Tainted Milk was originally written as a black comedy parody of Lassie, which originated as a short comic book with the title The Night Labby Came Home, centering around a boy named Tommy, alongside other kids, who each fall into a well where a lady lives and tells them to do bad acts. After finishing half of the comic, ScreamerClauz instead decided to make a 3D animation and bought models from Cinema 4D's Interposer plugin to animate scenes on his computer and edit them with Adobe Premiere. He re-wrote the script a number of times and hired actress Ruby LaRocca and actors Joshua Michael Greene, Victor Bonacore, and Joey Smack. He told them to act 'over the top', and included a laugh track and other sound effects. After the first edit, he realized how off-putting the models and animation were and changed the score and dialogue, leaving it with "some weird bio-polar [sic] balance". The animation was to be released as a web-series.

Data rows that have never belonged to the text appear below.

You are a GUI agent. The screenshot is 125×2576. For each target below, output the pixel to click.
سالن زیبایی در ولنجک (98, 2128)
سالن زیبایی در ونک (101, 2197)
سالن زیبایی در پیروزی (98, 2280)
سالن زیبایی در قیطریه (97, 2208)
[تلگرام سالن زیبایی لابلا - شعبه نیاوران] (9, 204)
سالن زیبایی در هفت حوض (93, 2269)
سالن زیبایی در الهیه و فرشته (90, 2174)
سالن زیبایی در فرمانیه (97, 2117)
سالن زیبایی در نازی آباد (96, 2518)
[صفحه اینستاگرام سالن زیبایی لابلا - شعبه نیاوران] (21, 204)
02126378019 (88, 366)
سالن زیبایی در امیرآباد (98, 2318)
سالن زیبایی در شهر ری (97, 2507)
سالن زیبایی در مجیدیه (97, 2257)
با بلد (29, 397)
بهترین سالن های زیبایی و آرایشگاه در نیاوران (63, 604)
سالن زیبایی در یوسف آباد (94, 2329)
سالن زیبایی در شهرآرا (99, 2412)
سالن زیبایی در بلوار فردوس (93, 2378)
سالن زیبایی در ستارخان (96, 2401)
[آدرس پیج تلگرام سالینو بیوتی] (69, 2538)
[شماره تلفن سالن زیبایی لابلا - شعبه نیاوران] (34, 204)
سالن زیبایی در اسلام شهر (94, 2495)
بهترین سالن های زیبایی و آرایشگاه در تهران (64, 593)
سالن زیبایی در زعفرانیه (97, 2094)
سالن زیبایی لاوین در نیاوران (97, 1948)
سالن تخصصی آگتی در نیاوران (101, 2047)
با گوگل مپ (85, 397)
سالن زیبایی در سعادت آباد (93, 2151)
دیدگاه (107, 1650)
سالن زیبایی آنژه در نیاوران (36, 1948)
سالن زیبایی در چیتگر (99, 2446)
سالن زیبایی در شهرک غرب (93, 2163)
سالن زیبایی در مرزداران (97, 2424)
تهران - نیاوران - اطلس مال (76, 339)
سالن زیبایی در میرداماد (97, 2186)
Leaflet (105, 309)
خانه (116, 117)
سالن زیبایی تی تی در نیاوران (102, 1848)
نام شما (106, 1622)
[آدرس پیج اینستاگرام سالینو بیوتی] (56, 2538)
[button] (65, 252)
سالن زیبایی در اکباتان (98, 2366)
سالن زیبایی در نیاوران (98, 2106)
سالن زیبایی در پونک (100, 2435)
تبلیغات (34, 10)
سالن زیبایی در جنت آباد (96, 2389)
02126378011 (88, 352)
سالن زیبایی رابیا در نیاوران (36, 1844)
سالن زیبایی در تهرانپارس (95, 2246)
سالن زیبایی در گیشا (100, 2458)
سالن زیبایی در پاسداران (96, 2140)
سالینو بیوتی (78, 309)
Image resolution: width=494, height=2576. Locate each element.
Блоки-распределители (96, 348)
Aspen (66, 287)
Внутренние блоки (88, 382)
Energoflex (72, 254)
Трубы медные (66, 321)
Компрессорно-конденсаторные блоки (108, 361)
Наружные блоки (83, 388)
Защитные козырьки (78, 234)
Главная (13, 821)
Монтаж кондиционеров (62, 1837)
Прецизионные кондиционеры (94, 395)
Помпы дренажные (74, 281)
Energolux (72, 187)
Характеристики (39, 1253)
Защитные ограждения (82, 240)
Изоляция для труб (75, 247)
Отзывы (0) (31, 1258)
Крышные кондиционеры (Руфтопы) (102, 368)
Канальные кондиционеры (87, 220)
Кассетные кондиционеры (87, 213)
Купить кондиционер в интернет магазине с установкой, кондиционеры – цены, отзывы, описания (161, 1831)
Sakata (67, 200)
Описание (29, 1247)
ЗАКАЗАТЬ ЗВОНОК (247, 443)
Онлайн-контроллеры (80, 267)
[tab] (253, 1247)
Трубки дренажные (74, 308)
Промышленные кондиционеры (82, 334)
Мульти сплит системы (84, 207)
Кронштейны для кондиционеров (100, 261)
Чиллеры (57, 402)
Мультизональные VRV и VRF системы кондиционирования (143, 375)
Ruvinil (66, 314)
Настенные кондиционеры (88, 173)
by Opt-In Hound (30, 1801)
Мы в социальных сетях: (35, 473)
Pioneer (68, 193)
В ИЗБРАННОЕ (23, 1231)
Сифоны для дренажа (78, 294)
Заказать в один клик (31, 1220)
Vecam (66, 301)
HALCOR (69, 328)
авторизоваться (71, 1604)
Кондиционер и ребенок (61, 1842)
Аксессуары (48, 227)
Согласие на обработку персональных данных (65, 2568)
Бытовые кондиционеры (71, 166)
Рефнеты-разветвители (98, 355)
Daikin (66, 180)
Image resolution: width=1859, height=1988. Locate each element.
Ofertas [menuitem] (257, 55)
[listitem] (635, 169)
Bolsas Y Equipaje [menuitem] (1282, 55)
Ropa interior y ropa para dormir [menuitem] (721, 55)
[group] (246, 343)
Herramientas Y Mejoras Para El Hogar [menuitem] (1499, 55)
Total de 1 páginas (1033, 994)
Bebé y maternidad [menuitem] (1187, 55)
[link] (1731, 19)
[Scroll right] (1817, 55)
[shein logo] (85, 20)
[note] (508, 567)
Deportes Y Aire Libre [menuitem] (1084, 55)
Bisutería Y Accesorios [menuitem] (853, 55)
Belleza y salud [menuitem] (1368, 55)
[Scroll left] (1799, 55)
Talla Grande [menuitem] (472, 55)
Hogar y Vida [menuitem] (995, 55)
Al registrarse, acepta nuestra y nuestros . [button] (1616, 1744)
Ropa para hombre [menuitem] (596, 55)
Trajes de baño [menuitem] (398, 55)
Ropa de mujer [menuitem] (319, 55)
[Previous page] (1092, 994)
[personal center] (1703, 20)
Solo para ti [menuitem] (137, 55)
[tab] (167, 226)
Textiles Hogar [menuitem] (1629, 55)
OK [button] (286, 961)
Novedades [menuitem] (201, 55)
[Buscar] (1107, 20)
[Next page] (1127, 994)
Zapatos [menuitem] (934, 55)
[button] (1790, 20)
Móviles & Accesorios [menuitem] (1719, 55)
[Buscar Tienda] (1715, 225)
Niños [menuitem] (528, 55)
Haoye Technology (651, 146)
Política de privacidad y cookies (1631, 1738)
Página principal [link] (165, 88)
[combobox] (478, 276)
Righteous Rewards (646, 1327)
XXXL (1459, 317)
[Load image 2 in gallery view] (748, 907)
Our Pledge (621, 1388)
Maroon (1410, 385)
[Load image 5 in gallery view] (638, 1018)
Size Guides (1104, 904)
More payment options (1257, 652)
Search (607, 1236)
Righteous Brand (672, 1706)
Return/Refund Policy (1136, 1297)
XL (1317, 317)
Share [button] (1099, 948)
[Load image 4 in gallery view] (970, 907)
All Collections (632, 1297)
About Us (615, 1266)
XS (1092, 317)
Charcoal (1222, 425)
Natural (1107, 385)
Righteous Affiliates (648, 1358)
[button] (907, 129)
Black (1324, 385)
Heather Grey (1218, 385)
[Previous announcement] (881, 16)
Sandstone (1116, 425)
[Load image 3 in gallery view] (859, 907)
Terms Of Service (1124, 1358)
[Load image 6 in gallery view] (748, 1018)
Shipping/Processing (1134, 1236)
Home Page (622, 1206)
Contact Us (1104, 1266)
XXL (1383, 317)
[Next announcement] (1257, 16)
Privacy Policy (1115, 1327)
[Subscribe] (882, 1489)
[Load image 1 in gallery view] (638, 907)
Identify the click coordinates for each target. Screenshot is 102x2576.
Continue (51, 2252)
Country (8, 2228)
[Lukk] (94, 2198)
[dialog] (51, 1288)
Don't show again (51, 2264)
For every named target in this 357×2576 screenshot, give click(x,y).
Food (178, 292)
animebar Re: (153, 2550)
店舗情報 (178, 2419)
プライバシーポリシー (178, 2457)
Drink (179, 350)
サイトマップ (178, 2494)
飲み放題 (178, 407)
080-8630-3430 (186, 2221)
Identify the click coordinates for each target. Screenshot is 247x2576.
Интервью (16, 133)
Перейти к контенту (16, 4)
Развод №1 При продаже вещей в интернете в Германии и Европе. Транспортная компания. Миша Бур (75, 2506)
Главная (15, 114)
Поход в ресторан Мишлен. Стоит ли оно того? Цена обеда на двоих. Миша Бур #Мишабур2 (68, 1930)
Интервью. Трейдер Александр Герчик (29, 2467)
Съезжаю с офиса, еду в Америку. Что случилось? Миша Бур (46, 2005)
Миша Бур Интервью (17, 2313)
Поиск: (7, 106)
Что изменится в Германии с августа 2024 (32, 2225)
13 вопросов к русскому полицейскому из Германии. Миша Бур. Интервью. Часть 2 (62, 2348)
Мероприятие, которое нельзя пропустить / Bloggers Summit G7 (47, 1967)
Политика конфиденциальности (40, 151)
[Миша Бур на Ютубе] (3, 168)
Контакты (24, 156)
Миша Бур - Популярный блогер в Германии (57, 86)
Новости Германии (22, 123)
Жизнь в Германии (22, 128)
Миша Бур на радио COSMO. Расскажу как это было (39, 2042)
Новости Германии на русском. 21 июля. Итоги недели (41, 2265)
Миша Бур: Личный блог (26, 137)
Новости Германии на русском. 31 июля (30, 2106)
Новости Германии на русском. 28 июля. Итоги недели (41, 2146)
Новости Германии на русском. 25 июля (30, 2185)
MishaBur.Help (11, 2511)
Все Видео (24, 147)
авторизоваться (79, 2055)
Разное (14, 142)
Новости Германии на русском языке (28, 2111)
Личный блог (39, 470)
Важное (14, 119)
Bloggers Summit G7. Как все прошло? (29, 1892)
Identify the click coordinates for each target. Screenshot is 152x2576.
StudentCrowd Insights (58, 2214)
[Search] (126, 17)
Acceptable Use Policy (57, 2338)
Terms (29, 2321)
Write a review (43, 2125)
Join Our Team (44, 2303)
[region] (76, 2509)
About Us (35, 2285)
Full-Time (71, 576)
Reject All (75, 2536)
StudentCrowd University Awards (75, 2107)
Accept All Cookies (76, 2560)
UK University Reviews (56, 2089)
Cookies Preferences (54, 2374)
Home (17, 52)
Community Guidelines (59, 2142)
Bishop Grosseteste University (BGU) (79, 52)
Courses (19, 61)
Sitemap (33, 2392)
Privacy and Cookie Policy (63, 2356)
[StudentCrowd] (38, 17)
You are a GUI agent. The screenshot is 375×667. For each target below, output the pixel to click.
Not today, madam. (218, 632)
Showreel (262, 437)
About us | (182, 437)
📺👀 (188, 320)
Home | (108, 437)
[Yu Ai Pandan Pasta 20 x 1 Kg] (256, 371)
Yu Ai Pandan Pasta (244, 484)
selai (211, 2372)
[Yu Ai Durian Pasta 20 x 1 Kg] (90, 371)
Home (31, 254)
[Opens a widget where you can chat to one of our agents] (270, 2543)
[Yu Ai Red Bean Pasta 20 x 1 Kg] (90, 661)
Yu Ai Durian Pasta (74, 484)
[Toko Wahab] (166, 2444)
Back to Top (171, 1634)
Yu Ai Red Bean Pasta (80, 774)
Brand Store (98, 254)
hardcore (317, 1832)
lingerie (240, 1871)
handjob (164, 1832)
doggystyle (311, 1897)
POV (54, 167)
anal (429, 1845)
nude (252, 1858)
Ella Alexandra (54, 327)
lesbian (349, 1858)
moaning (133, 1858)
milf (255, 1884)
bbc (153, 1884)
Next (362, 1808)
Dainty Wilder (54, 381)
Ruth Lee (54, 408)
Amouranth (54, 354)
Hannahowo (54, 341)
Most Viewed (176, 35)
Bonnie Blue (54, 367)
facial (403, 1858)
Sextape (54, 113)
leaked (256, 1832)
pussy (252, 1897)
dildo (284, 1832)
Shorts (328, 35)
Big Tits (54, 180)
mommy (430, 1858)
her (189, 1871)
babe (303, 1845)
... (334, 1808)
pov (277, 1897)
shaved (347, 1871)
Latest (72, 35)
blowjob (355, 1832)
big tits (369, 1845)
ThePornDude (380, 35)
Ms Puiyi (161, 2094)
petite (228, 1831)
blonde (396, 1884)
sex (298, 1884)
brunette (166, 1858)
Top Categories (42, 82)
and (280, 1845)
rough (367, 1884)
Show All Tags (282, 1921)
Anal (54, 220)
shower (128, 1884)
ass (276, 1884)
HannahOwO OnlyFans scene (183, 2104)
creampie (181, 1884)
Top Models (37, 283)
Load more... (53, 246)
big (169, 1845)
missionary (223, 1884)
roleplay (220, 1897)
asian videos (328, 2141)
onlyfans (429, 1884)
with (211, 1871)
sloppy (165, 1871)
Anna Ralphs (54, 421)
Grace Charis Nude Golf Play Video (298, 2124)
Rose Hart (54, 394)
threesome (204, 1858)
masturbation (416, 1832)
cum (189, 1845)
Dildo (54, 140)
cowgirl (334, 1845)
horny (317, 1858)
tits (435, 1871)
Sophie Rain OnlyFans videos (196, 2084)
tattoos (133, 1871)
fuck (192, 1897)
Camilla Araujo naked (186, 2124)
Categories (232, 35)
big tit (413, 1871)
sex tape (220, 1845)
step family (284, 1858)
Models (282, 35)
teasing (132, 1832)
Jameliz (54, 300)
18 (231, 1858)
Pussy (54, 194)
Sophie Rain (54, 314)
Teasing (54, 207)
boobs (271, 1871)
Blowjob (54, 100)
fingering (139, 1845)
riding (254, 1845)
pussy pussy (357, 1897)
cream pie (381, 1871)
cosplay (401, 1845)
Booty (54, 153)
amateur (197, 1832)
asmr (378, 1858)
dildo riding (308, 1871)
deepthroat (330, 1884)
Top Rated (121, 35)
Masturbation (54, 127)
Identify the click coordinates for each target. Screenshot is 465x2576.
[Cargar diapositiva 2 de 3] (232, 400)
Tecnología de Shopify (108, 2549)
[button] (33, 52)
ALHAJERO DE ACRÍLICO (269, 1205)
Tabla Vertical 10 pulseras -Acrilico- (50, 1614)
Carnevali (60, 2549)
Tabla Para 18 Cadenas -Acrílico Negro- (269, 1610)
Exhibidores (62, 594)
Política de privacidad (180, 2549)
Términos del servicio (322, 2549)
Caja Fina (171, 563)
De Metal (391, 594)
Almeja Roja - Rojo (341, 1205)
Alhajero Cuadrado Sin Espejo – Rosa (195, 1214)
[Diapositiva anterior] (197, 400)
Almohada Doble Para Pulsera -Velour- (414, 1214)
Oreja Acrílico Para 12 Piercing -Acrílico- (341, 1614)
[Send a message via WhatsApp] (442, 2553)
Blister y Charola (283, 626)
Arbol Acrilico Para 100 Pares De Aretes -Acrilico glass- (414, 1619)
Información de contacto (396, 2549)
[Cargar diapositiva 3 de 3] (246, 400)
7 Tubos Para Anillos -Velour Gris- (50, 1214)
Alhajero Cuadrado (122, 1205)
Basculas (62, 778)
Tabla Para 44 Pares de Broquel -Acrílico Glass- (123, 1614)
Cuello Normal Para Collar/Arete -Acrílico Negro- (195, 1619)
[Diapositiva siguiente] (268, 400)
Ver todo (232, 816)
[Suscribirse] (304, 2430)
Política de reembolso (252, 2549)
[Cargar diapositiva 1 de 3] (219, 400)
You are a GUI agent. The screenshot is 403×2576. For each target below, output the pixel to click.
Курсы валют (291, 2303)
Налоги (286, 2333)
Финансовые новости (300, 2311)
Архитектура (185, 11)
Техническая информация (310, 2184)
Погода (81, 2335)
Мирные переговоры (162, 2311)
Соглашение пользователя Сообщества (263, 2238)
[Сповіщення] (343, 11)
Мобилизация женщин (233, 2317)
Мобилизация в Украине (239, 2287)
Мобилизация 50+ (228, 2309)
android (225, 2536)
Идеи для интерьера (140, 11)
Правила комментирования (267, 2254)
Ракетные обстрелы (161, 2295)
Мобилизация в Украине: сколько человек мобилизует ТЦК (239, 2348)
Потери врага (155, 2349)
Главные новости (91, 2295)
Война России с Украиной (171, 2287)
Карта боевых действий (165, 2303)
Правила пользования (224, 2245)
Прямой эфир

After its completion, he began work on two more segments but tried to treat them like serious horror films with less comedic elements. Liquid Memories, originally called The Lovening, recast the actors from Tainted Milk, with the addition of Brandon Slagle as "The Man". It was written as a dark horror, with religious themes about a man losing his soul after experiencing the intense memories of a street prostitute. After completing the second segment, which took a year to make, ScreamerClauz sent footage to a number of film festivals, all of whom rejected it except for the Dark Carnival Film Festival. He also sent it to the founder of Unearthed Films, Stephen Biro, who asked for more, leading ScreamerClauz to create the segment The Masks That The Monsters Wear, intended as a love story between abused children living in a dark world. ScreamerClauz utilized motion capture for the segment by using an Xbox 360 Kinect, and decided to title the full "anthology-style feature film" as Where the Dead Go to Die.

ScreamerClauz credited his daily use of marijuana and previous psilocybin mushroom and LSD experiences for the film's visuals. He also found inspiration with alien conspiracy theories, "religious scare films", and a dream about the devil, which was induced by an overdose of melatonin. In the commentary, he said that much of the film's content was included because it was "weird, funny, or fucked up". ScreamerClauz tried to not make the film's morals feel forced but instead tried to leave its message up to the audience. The film altogether took three years to make, as ScreamerClauz would stop animating for months at a time before starting again.

==Release and reception==

It was positively reviewed in publications such as Rue Morgue, DVDtalk, and horrornews. Other publications, such as TheTopTens, reviewed the film negatively.